▸ **Problem**:
Retype all of the entries word for word.
Segment Start: Source material
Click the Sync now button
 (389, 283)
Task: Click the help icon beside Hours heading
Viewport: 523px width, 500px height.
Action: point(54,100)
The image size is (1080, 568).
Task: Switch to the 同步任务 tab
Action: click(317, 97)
Segment End: Source material
▸ **Answer to this exercise**:
Click the Sync now button
 (389, 283)
Task: Click the help icon beside Hours heading
Viewport: 523px width, 500px height.
Action: point(54,100)
The image size is (1080, 568).
Task: Switch to the 同步任务 tab
Action: click(317, 97)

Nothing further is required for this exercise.